La loi du 1erjuillet 1901 fixe le cadre général du régime juridique du contrat d’association et en définit les piliers fondamentaux. Aussi, le texte législatif laisse-t-il une pleine liberté aux membres de l’association pour en déterminer son organisation.
Ce sont donc les statuts de l’organisme qui vont permettre de veiller à son bon fonctionnement. La rédaction de ce document constitue ainsi une étape essentielle, dans la mesure où les statuts vont ensuite s’appliquer comme étant la véritable loi des parties.
Il convient alors d’opter pour une rédaction précise et juridiquement sécurisée de ces statuts, sous peine d’aboutir à des situations de blocage inextricables, pouvant avoir des conséquences dommageables. C’est le cas notamment dans cet arrêt de la Cour d’Appel de Paris du 5 juillet 2018[1], qui fait une application stricte des termes statutaires d’une association, aux dépens de celle-ci.
- La capacité d’une association pour agir en justice…
L’article 6 de la loi du 1er juillet 1901 relative au contrat d’association précise que : « Toute association régulièrement déclarée peut, sans aucune autorisation spéciale, ester en justice ».
A ce titre, une association peut toujours agir devant toutes les juridictions pour défendre ses intérêts patrimoniaux. L’intérêt à agir pour les associations ne cesse en réalité de s’élargir puisqu’il est admis aujourd’hui qu’une association peut agir pour la protection de ses propres intérêts en tant que personne morale, mais aussi pour l’intérêt de ses membres, voir pour des intérêts collectifs, dès lors que ceux-ci rentrent dans son objet social.
L’une des conditions découlant de l’article 6 veut que, pour agir en justice, l’association doit simplement être régulièrement déclarée en Préfecture. Il convient de noter que c’est l’insertion d’un extrait de la déclaration en Préfecture au Journal Officiel qui fait naître la capacité juridique de l’association, dans le cas des actions judiciaire et pénale[2]. Pour le juge administratif, l’absence de déclaration ne fait pas obstacle à ce que, par la voie du recours pour excès de pouvoir, les associations légalement constituées aient qualité pour agir afin de contester la légalité des actes administratifs faisant grief aux intérêts dont elles assurent la défense[3].

## [Extrait des données]
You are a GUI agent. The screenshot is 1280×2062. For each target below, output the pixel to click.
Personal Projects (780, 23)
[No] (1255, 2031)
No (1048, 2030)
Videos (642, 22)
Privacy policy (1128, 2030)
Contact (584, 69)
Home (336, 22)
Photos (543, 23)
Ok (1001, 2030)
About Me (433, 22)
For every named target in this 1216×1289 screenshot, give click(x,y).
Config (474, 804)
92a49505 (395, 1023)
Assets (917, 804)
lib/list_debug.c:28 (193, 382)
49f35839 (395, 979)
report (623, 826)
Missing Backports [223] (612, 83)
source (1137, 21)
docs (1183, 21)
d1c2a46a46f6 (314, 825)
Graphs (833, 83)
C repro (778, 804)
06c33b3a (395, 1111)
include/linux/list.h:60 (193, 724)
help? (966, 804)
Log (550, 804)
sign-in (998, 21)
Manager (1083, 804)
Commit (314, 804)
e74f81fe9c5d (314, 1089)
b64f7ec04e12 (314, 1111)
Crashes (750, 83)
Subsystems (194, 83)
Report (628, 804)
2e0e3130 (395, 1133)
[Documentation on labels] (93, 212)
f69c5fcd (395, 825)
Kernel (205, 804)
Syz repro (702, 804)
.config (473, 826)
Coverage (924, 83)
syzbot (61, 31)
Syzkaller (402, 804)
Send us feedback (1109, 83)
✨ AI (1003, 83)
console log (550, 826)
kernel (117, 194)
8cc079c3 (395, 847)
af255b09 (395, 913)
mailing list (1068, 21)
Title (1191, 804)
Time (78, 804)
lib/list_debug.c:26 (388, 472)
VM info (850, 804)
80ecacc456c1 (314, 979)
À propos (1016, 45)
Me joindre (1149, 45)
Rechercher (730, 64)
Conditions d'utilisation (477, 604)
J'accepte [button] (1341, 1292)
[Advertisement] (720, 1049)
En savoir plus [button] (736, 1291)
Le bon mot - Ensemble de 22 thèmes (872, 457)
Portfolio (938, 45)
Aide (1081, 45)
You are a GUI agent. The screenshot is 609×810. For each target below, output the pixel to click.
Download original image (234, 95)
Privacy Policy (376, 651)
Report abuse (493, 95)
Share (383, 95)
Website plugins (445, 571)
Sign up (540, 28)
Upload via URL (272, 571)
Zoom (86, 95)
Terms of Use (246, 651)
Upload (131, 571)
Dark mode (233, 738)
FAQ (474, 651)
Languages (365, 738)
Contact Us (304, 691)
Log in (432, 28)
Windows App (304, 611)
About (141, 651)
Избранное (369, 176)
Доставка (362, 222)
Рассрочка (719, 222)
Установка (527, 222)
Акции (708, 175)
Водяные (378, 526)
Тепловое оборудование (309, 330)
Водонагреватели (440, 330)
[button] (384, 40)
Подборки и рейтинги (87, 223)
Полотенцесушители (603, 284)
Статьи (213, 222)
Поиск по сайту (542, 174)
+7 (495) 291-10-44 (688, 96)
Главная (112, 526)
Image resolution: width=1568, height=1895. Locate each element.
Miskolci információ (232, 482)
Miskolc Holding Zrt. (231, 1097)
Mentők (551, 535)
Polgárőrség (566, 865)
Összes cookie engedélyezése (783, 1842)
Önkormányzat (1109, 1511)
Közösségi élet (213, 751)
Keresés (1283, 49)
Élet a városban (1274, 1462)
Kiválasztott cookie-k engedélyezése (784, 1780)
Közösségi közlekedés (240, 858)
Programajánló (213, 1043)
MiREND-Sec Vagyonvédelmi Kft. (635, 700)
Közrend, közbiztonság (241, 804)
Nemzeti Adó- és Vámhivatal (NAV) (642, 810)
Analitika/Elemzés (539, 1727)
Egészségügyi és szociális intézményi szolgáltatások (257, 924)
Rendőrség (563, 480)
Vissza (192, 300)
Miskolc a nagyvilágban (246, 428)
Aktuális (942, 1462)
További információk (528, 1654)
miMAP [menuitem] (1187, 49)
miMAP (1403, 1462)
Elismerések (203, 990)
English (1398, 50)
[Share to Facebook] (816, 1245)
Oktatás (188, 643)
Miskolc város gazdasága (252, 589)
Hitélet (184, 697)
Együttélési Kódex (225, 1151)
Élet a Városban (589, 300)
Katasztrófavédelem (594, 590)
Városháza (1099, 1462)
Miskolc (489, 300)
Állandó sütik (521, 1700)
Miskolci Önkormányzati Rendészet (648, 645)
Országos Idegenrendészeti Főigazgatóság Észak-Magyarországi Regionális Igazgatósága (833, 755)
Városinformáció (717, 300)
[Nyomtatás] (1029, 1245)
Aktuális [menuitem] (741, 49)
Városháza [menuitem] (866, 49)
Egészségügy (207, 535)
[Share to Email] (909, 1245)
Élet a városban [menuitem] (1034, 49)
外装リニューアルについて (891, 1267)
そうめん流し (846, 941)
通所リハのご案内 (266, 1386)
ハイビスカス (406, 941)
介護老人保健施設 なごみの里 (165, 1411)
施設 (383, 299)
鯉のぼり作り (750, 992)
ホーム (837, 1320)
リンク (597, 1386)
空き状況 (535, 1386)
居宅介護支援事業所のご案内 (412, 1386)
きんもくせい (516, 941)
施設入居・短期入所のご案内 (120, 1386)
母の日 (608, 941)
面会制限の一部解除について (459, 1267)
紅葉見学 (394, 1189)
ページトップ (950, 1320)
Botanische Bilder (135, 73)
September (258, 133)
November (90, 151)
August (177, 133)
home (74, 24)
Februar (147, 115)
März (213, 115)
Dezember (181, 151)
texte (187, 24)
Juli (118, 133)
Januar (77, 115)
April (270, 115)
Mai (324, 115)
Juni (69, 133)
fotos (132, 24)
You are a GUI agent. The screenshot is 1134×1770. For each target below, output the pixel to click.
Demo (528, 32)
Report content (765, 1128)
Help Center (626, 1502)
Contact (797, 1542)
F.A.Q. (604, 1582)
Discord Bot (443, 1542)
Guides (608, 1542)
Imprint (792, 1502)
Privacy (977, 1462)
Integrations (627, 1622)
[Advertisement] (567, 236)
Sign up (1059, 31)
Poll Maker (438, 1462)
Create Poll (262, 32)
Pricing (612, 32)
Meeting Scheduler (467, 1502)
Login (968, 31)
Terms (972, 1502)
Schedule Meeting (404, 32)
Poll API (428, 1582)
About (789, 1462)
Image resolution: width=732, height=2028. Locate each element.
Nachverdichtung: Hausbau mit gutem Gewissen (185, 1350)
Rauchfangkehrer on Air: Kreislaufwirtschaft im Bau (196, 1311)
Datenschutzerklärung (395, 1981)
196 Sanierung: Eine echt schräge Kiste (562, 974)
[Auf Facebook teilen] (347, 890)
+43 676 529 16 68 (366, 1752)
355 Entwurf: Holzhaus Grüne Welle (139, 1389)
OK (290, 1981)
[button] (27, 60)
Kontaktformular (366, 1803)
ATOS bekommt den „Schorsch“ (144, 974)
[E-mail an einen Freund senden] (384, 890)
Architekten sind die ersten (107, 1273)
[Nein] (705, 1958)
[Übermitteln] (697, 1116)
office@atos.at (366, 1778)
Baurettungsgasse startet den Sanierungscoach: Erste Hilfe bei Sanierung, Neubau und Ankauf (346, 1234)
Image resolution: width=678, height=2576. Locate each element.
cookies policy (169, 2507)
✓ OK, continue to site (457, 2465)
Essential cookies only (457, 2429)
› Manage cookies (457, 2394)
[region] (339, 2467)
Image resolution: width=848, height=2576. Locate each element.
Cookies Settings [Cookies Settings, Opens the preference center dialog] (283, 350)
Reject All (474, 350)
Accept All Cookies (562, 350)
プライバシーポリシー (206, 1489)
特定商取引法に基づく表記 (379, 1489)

## [Travail à faire]
**a)** Modifiez le passage de l'extrait sur le contrat d'association qui commence par « Ce sont donc » et se termine par « loi des parties. », en y remplaçant « statuts » par « règlements ».
**b)** Prolongez l'extrait sur le contrat d'association au-delà de sa dernière phrase.

## [Liste des réponses]
**a)**
Ce sont donc les règlements de l’organisme qui vont permettre de veiller à son bon fonctionnement. La rédaction de ce document constitue ainsi une étape essentielle, dans la mesure où les règlements vont ensuite s’appliquer comme étant la véritable loi des parties.

**b)**
Dans l’arrêt commenté en l’espèce, l’Association des Locataires du Groupe Italie (ci-après « l’ALGI », régie par la loi du 1erjuillet 1901 et régulièrement déclarée) assignait le 28 novembre 2014 la Régie Immobilières de la Ville de Paris (ci-après « la Régie ») sur un litige relatif aux contrats de travail des gardiens de la Régie, et faisait ainsi application de son droit d’ester en justice.
Condamnée par un jugement du Tribunal d’Instance de Paris du 10 décembre 2015, la Régie faisait appel et soulevait à l’occasion le défaut d’habilitation de la Présidente de l’ALGI pour agir en justice au nom de l’association.
- …Limitée par l’habilitation de son représentant…
L’autre condition nécessaire à la capacité des associations pour agir en justice, est que ces dernières soient régulièrement représentées, en fonction des dispositions statutaires et à défaut, par une décision de l’assemblée générale[4].
En l’espèce, les statuts de l’ALGI ne prévoyaient rien quant au pouvoir de la représenter en justice, mais renvoyaient cette question au règlement intérieur, lequel stipulait que le Président représentait l’association, notamment en justice.
Le Conseil d’Administration de l’ALGI a donné à sa Présidente, par décision du 18 septembre 2014, l’autorisation en vue d’agir en justice. Cette autorisation a été confirmée et renouvelée par une assemblée générale extraordinaire en date du 6 mai 2015.
L’ALGI se défend donc en arguant du fait que sa Présidente était bien habilitée à agir en justice contre la Régie.
- …Prévue expressément par les statuts ou par une Assemblée Générale compétente
Dans l’arrêt d’espèce, la Cour d’Appel de Paris rappelle que l’article 117 du Code de Procédure Civile prévoit que constitue une irrégularité de fond affectant la validité de l’acte, ici l’assignation, le défaut de pouvoir d’une partie ou d’une personne figurant au procès comme représentant d’une personne morale.
Dans le même temps, les juges examinent les statuts de l’ALGI et en ressortent qu’à l’article 13, il est prévu qu’un règlement intérieur peut-être établi par le Conseil d’Administration, destiné à fixer les points non prévus par les statuts. Se reportant à l’article 3f dudit règlement intérieur, ils constatent que ce dernier énonce que le président, ou en cas d’empêchement de sa part le vice-président, représente de plein droit l’association, notamment en justice.
Or, cela signifie que ce ne sont pas les statuts, lesquels sont publiés au moment de la création ou à chaque modification, qui prévoient la représentation en justice de l’association, mais le règlement intérieur qui lui n’est pas publié, et n’est donc pas opposable aux tiers.
Dès lors, il convient, traditionnellement, de retenir que le pouvoir d’autoriser l’action en justice revient à l’Assemblée Générale. La décision du Conseil d’Administration de l’ALGI n’a donc pas pu être de nature à donner l’autorisation à la Présidente d’agir en justice. Sauf à ce que cette décision soit validée par une Assemblée Générale compétente.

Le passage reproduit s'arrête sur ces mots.